Hey everyone. I am living in South Carolina and found my first morels (about 13 lbs total between four of us) and am coming back home to NY in the summer (May 15th). Was wondering what areas might be best to check out that are closest to Long Island and what times you guys normally see them fruiting. I am not expecting exact spots haha i know how it goes.


----------



## beerstalker (May 12, 2013)

May 15th should be end season-don't bother unpacking-get out and storm the woods-funny think happened last year-I was about a week late for my honeyhole-and all I saw were 6-8'' cleared spots all over the ground-looked to me like squirrels got them.I found 1 morel-very sad year-Anyone else ever have a situation like this??


----------



## vabb9 (Sep 11, 2014)

Man that is sad news. What part of NY are you in?


----------



## beerstalker (May 12, 2013)

Sussex Co NJ/Sullivan Co NY. Went to a spot in NJ today-Nothin yet,Patience, , , ,GRRRRR


----------



## fogwhisper (Oct 18, 2012)

Should be very soon for you beerstalker


----------



## vabb9 (Sep 11, 2014)

You think the 15th is going to be too late? I am dying to get some more morels.


----------



## jcumo saratoga (Oct 17, 2012)

I found them the 1st weekend in june last year but that was north of lake george


----------



## hotsauce (May 18, 2015)

I created an account just to come and give you some encouragement. Much like you, I found my first morels last year.
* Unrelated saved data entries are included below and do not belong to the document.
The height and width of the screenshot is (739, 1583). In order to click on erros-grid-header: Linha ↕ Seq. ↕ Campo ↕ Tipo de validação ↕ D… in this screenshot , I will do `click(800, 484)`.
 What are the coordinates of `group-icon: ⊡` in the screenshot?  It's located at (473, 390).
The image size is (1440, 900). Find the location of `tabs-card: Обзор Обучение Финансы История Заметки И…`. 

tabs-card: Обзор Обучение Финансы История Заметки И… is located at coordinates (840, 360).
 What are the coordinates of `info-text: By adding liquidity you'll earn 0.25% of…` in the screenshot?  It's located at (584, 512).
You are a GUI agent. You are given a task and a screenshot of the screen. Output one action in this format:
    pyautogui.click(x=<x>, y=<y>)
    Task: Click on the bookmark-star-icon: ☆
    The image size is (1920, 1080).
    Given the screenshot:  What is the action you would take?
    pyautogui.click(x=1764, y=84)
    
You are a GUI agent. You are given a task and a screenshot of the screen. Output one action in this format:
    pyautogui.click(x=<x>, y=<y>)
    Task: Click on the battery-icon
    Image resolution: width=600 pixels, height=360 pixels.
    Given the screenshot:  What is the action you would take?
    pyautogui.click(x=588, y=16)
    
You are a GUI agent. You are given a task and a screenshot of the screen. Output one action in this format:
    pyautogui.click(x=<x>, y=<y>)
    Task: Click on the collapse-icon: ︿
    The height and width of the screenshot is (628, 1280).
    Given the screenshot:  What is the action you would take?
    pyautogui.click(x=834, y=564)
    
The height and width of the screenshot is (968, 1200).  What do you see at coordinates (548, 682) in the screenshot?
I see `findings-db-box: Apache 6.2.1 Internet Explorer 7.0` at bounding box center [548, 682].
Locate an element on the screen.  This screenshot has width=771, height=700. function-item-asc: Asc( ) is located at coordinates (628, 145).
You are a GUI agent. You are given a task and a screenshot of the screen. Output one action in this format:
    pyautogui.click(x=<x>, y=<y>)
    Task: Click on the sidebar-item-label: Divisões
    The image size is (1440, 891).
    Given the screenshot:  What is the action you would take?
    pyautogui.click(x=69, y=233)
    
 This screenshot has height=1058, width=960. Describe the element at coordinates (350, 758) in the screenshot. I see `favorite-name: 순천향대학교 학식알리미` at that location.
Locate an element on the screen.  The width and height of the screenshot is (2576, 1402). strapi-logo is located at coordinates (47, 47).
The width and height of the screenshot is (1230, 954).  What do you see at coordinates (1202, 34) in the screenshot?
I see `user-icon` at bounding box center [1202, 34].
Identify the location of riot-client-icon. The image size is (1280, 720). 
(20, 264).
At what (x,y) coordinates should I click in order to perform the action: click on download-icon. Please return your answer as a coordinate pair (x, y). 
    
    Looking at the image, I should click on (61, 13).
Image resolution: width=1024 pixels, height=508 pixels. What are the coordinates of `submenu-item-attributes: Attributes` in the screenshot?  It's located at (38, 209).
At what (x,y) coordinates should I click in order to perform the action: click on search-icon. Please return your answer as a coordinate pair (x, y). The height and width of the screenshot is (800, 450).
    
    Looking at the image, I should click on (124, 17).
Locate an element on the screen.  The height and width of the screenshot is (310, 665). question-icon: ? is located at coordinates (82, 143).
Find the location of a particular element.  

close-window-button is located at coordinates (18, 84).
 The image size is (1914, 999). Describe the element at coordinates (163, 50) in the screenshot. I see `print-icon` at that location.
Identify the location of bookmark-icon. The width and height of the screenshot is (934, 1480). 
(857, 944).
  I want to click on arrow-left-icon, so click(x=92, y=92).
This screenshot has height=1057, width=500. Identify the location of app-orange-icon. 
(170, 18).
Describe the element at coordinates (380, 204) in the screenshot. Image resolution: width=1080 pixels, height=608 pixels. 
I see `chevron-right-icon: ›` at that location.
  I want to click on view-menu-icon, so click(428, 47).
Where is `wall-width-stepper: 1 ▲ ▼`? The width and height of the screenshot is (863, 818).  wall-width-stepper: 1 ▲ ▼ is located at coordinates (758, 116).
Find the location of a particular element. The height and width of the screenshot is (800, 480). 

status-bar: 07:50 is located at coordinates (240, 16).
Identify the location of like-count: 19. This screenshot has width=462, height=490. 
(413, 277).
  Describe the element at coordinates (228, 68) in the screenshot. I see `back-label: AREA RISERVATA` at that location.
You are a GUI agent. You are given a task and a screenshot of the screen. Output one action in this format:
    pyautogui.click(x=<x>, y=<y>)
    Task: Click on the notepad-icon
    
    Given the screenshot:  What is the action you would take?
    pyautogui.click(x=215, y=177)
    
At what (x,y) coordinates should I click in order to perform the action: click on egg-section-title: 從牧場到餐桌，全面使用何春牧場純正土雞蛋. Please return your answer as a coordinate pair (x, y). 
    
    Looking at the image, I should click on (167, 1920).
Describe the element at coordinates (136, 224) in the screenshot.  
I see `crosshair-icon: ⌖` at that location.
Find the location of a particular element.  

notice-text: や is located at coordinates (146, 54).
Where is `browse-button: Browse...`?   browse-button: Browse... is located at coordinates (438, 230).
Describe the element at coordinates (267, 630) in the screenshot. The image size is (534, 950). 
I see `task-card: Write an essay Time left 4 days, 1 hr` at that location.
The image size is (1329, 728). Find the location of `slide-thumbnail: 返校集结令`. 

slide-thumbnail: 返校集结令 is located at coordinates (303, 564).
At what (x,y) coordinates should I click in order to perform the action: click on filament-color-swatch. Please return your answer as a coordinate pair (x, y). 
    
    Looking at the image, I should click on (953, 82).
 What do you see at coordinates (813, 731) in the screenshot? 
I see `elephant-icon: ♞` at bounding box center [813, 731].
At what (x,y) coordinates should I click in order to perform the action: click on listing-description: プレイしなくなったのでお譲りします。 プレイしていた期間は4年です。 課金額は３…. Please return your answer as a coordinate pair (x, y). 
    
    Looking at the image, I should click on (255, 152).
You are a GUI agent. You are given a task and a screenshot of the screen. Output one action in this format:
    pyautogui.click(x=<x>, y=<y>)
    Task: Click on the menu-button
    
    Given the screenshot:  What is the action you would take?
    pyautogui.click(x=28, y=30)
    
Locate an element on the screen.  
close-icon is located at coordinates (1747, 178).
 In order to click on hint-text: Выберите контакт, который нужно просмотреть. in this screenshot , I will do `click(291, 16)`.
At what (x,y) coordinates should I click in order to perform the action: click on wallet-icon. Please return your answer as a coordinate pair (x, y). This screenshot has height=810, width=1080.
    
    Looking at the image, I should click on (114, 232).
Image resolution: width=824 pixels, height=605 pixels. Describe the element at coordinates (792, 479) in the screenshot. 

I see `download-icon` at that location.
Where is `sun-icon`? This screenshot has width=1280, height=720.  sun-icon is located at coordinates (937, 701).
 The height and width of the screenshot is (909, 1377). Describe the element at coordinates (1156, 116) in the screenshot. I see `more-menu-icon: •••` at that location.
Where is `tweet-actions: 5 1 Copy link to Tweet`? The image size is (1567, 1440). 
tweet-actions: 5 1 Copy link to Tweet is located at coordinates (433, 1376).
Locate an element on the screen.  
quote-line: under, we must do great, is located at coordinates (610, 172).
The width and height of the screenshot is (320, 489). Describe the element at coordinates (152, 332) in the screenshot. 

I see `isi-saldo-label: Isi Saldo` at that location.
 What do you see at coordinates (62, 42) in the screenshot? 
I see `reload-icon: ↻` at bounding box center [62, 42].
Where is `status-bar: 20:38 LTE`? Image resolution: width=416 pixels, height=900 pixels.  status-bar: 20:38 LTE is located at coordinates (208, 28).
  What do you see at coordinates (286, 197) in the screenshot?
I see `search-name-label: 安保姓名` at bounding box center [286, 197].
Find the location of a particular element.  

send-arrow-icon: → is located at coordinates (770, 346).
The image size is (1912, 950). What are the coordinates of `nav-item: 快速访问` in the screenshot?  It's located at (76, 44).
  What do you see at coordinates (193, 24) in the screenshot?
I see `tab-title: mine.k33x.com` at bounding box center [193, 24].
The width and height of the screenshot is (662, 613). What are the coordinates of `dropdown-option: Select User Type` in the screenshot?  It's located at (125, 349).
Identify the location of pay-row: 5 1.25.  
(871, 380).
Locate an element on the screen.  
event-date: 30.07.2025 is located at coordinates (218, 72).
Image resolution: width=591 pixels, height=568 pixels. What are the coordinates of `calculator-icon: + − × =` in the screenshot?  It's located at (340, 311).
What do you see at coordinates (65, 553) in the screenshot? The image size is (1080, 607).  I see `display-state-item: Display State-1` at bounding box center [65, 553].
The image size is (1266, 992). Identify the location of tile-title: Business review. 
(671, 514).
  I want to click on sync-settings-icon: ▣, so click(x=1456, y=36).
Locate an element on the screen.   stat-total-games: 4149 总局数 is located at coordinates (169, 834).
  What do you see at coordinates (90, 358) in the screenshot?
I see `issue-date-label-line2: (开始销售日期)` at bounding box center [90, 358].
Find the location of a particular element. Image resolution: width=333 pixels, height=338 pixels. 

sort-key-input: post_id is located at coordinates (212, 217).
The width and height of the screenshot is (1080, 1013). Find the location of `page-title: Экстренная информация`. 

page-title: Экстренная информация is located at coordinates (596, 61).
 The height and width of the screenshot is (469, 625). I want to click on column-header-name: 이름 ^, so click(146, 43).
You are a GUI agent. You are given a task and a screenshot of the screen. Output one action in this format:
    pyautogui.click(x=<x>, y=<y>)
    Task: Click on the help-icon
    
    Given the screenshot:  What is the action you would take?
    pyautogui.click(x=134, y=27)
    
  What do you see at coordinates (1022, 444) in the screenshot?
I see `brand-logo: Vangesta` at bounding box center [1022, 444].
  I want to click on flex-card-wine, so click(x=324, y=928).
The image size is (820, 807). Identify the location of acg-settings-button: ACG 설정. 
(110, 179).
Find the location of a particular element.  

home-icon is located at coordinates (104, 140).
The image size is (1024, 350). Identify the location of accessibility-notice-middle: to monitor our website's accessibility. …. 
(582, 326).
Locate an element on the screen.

I was still novice, so I only took about ~25% of the mushrooms I found. After experiencing the culinary delight that ensued I was kicking myself for not having collected more. 

I found them on May 25th to be exact (Memorial Day weekend) in Lake George and will be returning to my spot this Memorial Day to try my luck again. 

I'm not sure if last year was just a late year but I still have hope for this weekend! Any NYers having any luck this season?


----------



## gmichael7 (May 4, 2014)

I'm here in Saratoga, and have been discouraged from going out due to the dryness and heat. This week has a couple of rain chances, and some cool-downs over night, but this is nothing like the conditions from last year when I found a bumper-crop down in the mid-hudson valley. I'd love to go up near Lake George, but I'm still new to the upstate area . Hey hotsauce - I make some killer hot sauce and will trade a few big bottles for a few pointers on Lake George area foraging sites!


----------



## hotsauce (May 18, 2015)

My spot is lakeside - literally a stone's throw from the water. I'll be broadening my search this year and I'll report back if I find anything worth sharing.


----------



## jcumo saratoga (Oct 17, 2012)

@gmichael7

Im in Saratoga too. This season has been rough. Havnt found a single one. Found a couple of oysters drying out the other day. I went to a spot in Lake George over the weekend that I had found them before and there was nothing.


----------